--- Aufgabe ---
Bitte kopiere die Zeilen von der Zeile mit „Open the 分笔 tab“ bis zur Zeile mit „click(x=720, y=310)“ unverändert, beide Zeilen eingeschlossen. Gib nur diese Zeilen aus.

+++++

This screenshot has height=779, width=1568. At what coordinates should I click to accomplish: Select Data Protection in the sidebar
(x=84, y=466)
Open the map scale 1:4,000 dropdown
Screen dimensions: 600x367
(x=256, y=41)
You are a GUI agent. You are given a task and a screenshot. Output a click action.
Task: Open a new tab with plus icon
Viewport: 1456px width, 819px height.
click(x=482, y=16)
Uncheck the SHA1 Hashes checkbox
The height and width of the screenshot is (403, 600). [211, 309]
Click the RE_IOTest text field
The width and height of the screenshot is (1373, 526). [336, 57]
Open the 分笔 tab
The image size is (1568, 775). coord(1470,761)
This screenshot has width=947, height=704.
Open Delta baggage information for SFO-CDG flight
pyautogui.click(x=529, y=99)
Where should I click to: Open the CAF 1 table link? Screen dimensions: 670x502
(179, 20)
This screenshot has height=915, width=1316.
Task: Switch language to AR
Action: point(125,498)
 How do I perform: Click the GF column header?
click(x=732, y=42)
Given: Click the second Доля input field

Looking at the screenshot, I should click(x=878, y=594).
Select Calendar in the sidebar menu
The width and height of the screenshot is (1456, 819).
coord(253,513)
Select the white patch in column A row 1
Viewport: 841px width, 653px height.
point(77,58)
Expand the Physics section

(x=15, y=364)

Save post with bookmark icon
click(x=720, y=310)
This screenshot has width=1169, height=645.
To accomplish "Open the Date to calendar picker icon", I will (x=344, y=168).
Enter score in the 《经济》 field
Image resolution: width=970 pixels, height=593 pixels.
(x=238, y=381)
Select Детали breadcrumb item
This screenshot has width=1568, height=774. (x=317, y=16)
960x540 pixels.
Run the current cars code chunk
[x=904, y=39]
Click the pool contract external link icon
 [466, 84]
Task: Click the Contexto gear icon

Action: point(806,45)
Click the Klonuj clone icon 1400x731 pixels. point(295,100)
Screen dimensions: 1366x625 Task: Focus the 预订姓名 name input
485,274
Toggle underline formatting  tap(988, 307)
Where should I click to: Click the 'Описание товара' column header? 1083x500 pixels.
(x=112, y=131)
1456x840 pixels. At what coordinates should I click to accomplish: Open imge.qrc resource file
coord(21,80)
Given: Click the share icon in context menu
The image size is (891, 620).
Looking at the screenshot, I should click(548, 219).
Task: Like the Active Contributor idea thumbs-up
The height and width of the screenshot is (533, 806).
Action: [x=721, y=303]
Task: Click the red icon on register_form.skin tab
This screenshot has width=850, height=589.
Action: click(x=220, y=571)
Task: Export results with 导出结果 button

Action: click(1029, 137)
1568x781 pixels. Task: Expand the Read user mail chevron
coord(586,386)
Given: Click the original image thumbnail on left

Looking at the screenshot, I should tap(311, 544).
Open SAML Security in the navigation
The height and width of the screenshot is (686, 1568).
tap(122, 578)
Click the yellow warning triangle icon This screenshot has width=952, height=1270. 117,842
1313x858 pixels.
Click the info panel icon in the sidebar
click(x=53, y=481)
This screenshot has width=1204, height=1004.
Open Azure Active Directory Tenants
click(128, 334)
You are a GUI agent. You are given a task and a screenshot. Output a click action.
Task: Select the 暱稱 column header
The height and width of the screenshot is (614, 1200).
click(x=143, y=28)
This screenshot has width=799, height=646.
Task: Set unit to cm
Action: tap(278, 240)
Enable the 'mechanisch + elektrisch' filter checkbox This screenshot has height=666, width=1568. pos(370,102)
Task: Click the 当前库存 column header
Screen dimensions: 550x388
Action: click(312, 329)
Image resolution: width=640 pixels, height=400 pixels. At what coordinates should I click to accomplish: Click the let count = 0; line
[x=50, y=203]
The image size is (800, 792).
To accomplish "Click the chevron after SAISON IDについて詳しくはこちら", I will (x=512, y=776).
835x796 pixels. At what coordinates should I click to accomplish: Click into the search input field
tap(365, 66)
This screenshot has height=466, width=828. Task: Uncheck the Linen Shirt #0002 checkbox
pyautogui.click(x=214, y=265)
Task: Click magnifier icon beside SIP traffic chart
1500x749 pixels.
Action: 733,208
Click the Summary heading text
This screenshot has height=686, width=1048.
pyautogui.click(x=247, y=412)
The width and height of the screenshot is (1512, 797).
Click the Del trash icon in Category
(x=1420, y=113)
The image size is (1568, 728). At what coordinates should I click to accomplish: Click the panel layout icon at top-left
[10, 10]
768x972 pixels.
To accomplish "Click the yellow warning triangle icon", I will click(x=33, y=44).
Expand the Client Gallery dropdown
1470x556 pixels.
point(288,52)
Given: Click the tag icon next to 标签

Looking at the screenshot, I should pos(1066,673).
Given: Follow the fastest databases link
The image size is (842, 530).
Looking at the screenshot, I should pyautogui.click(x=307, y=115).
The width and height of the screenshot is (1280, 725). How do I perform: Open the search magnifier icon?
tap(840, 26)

+++++

--- Ausgabe ---
Open the 分笔 tab
The image size is (1568, 775). coord(1470,761)
This screenshot has width=947, height=704.
Open Delta baggage information for SFO-CDG flight
pyautogui.click(x=529, y=99)
Where should I click to: Open the CAF 1 table link? Screen dimensions: 670x502
(179, 20)
This screenshot has height=915, width=1316.
Task: Switch language to AR
Action: point(125,498)
 How do I perform: Click the GF column header?
click(x=732, y=42)
Given: Click the second Доля input field

Looking at the screenshot, I should click(x=878, y=594).
Select Calendar in the sidebar menu
The width and height of the screenshot is (1456, 819).
coord(253,513)
Select the white patch in column A row 1
Viewport: 841px width, 653px height.
point(77,58)
Expand the Physics section

(x=15, y=364)

Save post with bookmark icon
click(x=720, y=310)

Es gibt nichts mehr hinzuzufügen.